レース場面も,スピード感覚を追求するというよりも,背景とマシンとレーサーと実況アナウンサーを含む観客席とが渾然となって,現代の妖怪たるグローバリズムとは全く位相を異にした,1960年代のキッチュなヴィジョンを現出させることを目的として,細かいカットが疾走する。

そう,正にこの万国博覧会的世界観をスクリーン上で具体化させることこそが,この作品の栄えある使命であり,その点でウォシャウスキー兄弟は,マイケル・チミノの「天国の門」にも似たゲートを,トップでゴールすることに成功したように見える。
勿論その使命の成就のために欠かせないオリジナル・アニメのテーマ曲は劇中,アレンジを替えて何度も使われ,エンド・クレジットではオリジナルの日本語が高らかに鳴り響く。既に鬼籍に入られた吉田竜夫先生も,「GO,GO,GO!」と三唱されているかも知れない。

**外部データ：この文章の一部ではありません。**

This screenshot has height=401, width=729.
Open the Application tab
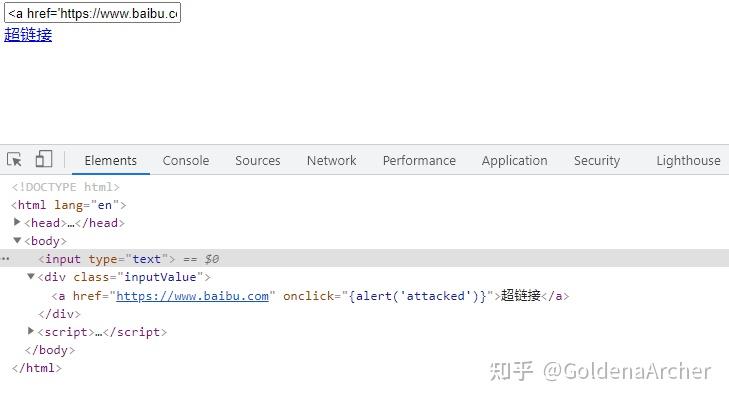(x=514, y=161)
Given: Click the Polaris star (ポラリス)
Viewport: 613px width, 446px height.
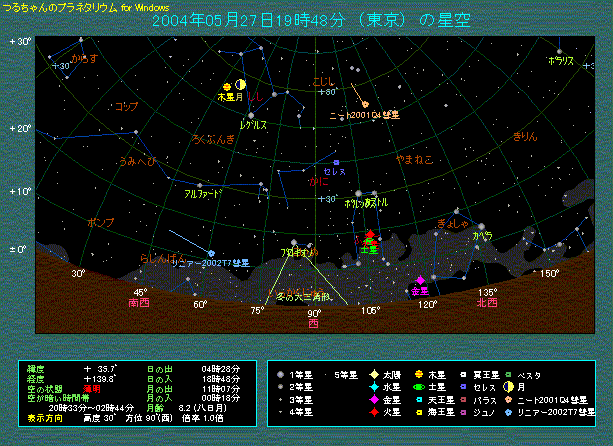Looking at the screenshot, I should pos(560,52).
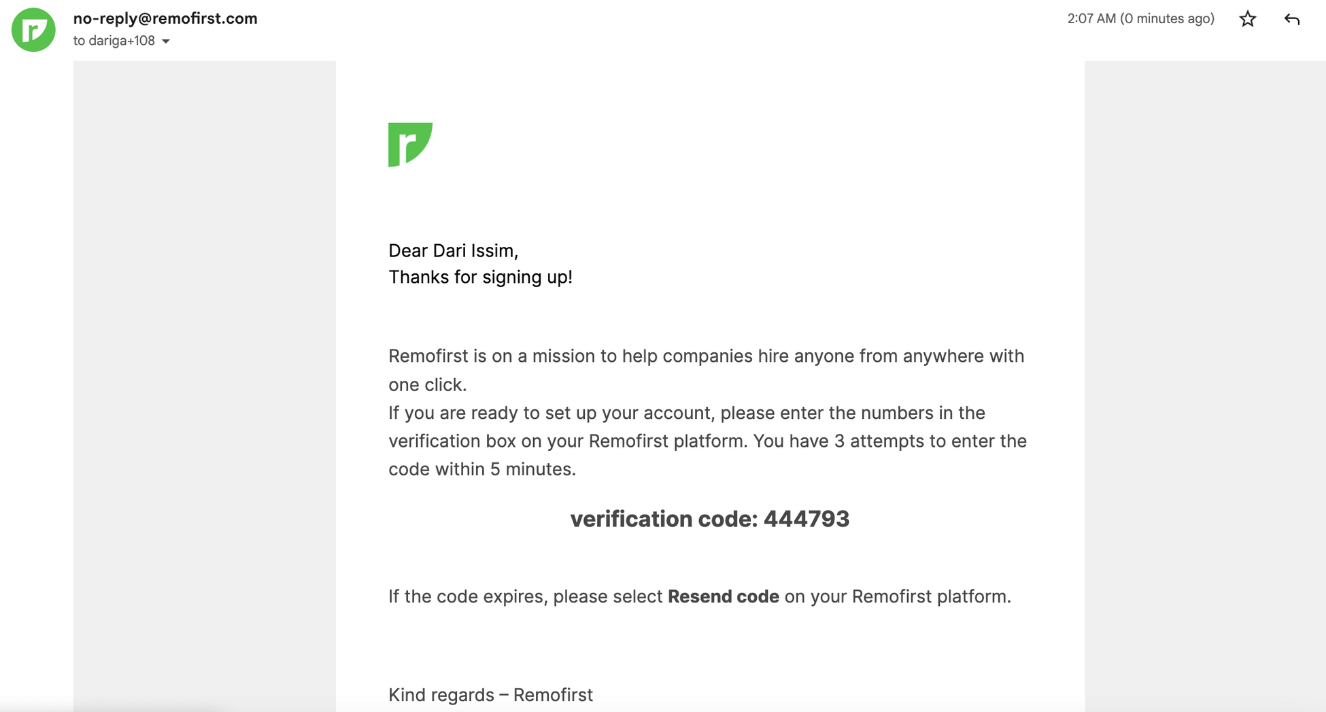Click the green Remofirst logo in email body
The image size is (1326, 712).
pyautogui.click(x=410, y=144)
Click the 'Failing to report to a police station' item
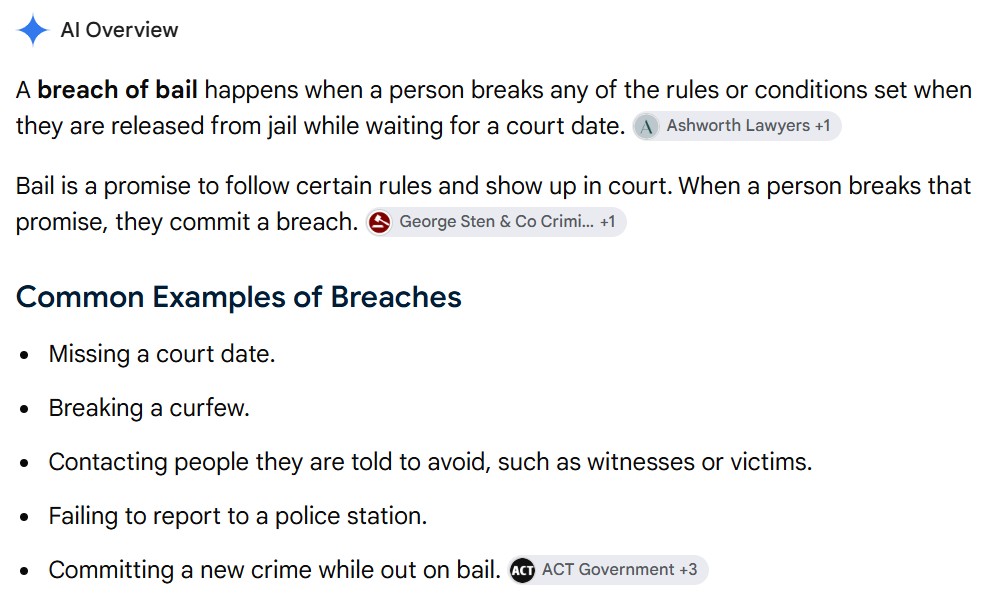This screenshot has height=607, width=988. point(238,516)
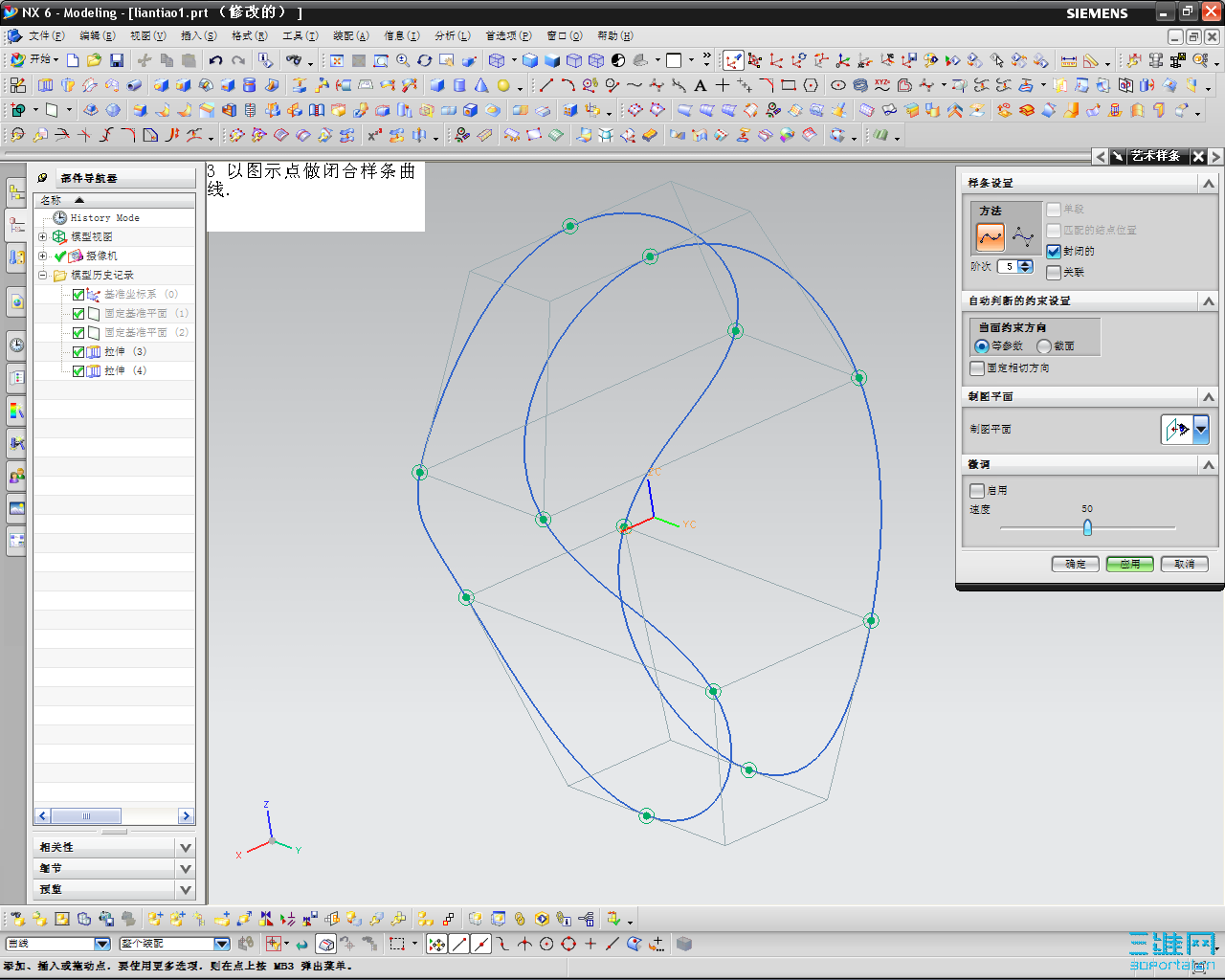Click the Save file icon in toolbar

[x=117, y=60]
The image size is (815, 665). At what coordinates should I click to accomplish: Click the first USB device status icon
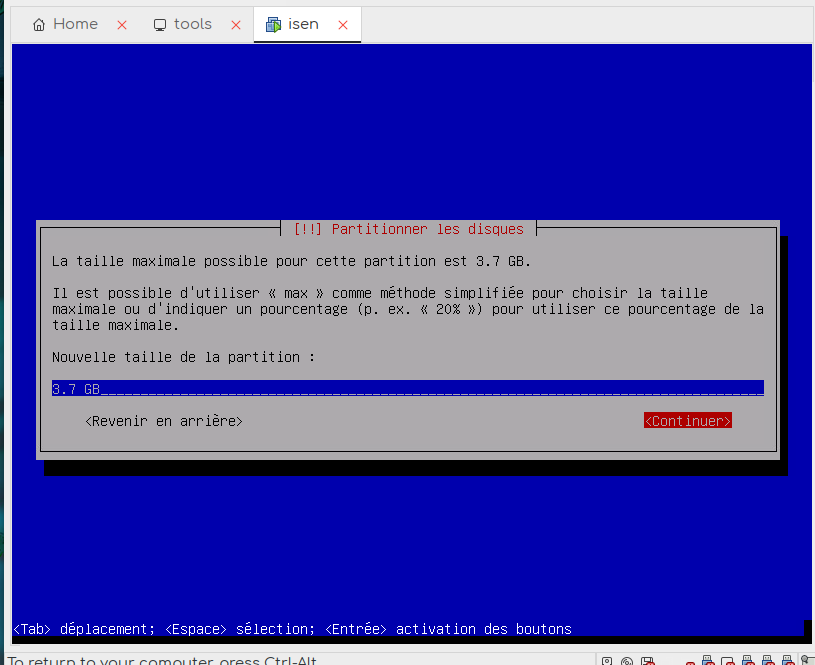[x=708, y=661]

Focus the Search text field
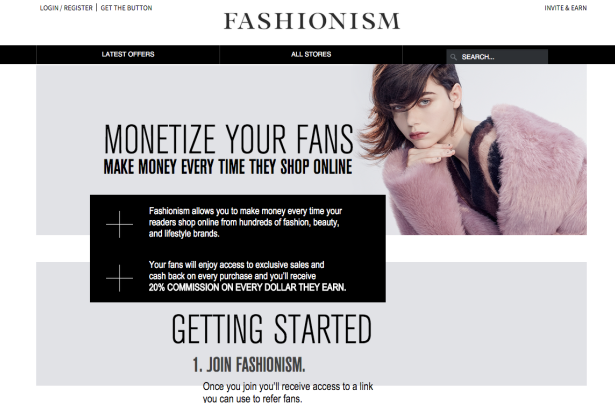(497, 57)
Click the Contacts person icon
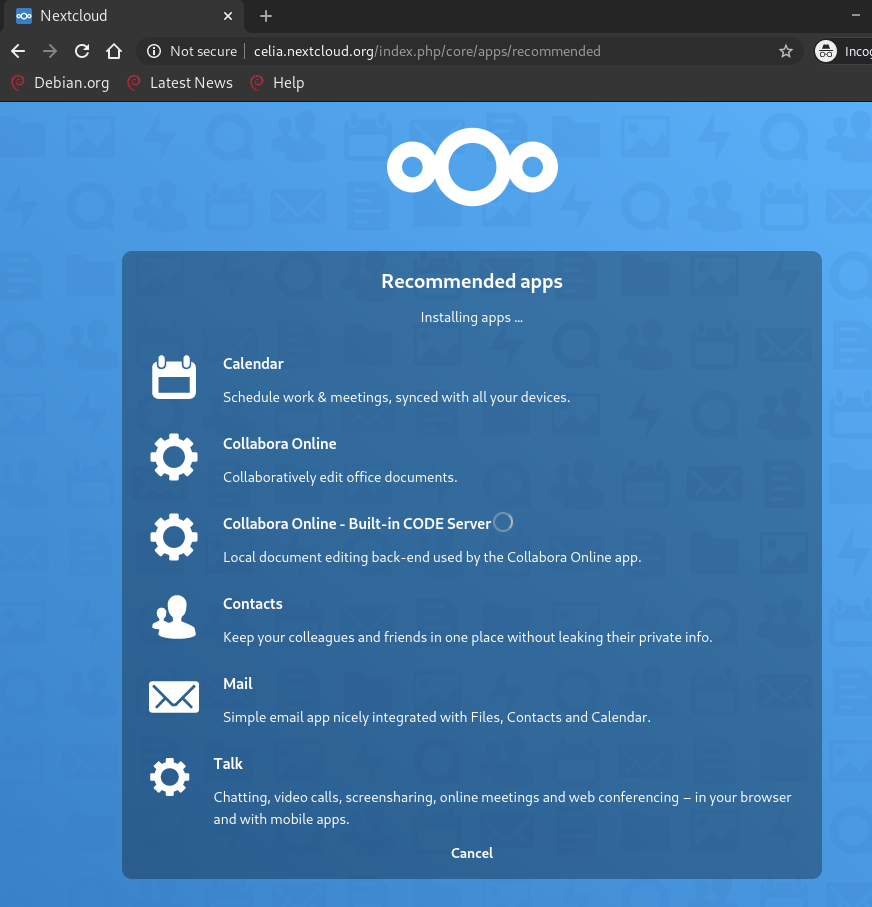This screenshot has height=907, width=872. tap(174, 617)
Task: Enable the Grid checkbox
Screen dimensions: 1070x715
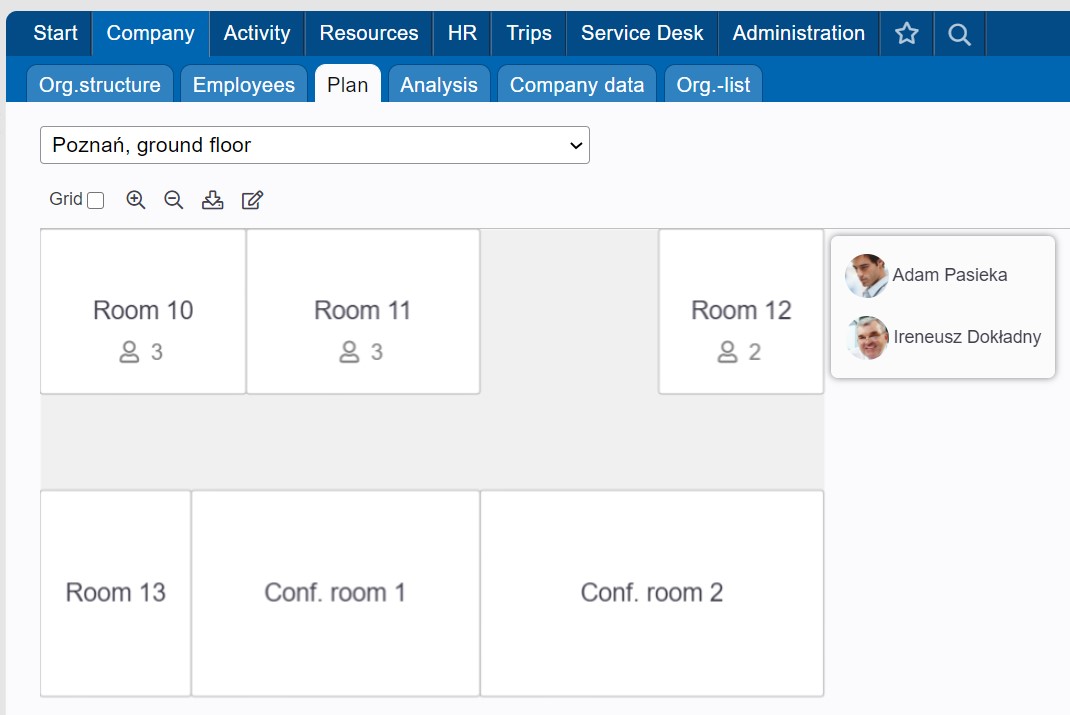Action: 96,200
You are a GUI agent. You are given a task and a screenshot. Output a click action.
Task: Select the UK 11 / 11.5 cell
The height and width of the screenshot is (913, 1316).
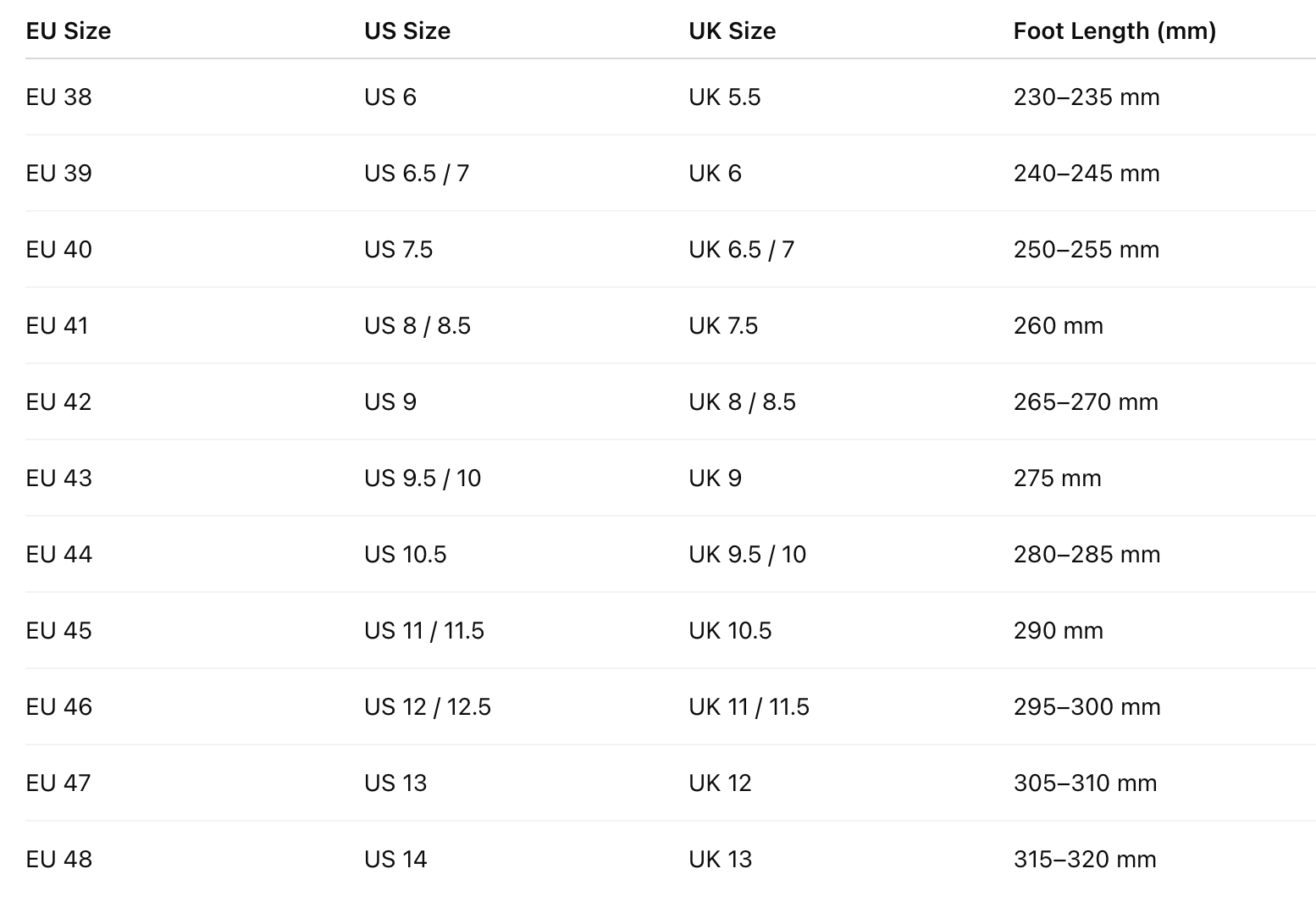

馬鹿馬鹿しい,という一言で,一刀両断に切って捨てることも可能ならば,1960年代へのノスタルジーと来るべき未来のヴィジョンを,目にも鮮やかな蛍光色で紡ぎ合わせた力業と賞賛する声が,あちこちから立ち上ってきてもおかしくない出来上がりだが,日本で目にする批評の殆どが前者のトーンなのは,残念だ。
ただ「マトリックス」シリーズの終幕で迷い込んだ形而上学的な森を抜けたら,そこは「F-ZERO」(任天堂スーパーファミコンのレースゲーム)のサーキットだった,というオチを支持する層が,世界中どこでもそう厚くはないことは,さすがの私でも分かる。オリジナル・アニメの発祥地であるこの日本でも,本来ターゲットとしたかったはずの10代~20代に完全にそっぽを向かれたようで,公開2週目の日曜日にも拘わらず,ユナイテッドシネマ札幌の客席には20人ほどの観客しかいなかった。

そんな興行的な躓きによって,この類い希なるヴィジョンにブレーキが掛かることがないことを,スピード・レーサーのゴール寸前で捧げられた家族の祈りにも似た気持ちで,私も祈ることにしたい。